When Anthony Musilli first started training with Parkinson's Boxing at Fitness Factory in Kenmore, he couldn't even stand up on his own. Musilli has Parkinson's Disease, so his coach needed to hold him up throughout each workout.
"Dean was with me side by side," he said. "Making sure I didn't fall over."
15 months later, you wouldn't be able to recognize that Anthony Musilli. Now he's able to walk, run and do most of the boxing workouts at the gym. All of it is possible, he says, because of the help from his coaches.
"I figured I'd be in a wheelchair by now and I'm not," Musilli said. "I'm able to do a lot of the things that are happening down here. I'm very impressed."
Wendy Casey is a championship boxer who fights with the U.S. National Team and hopes to compete in the 2020 Olympics. Casey and her coach Dean Eoannou use their expertise to help improve the symptoms of people battling Parkinson's Disease.

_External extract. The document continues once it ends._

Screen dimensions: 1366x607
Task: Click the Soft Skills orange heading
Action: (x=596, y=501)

Through one-on-one workouts, designed to help each customer's specific symptoms, Casey and Eoannou put people through a rigorous session. Once they build up skills and are able to complete the workouts, Casey says it makes "going home and walking that much easier".

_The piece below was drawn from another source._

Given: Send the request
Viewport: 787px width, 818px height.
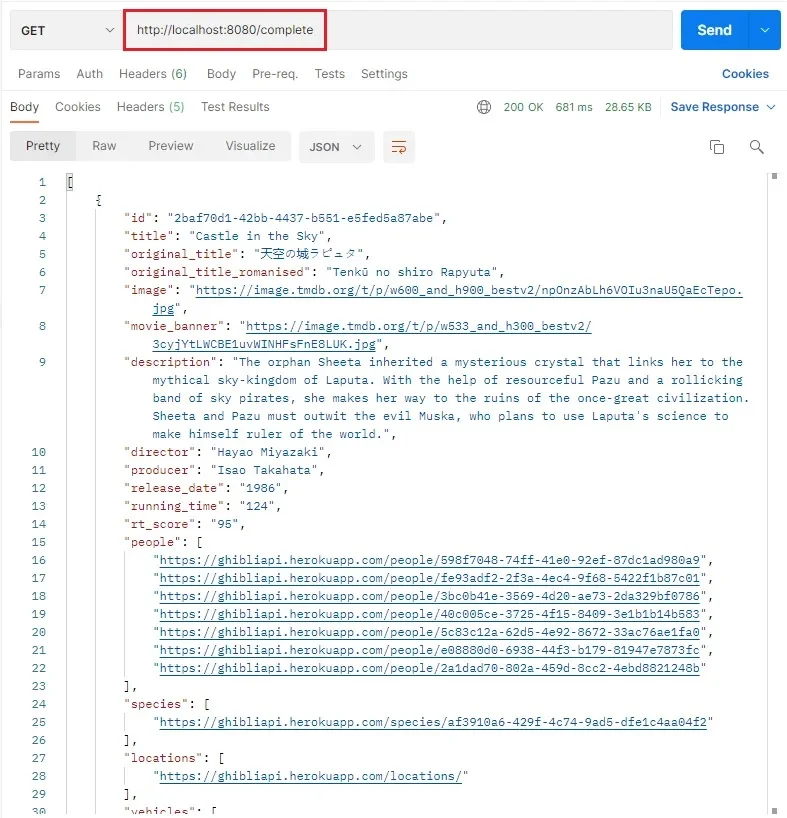Looking at the screenshot, I should click(715, 30).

"Parkinson's isn't just a physical disease," Casey explained. "That's just what you see. It's actually a brain disease. So you have to challenge the brain and you have to challenge their mind to make them think about complex actions."
Dean Eoannou says he's helped around 45 people since starting this work 15 months ago. Every single person has shown improvements in their symptoms, he said.
"The fight here is for quality of life," Eoannou said. "Fighters are fighting for whatever, the title or the next fight. Wendy's fight is obviously different than Tony's. Tony is fighting for quality of life."
Parkinson's Disease is a progressive disorder that attacks the nervous system and affects movement.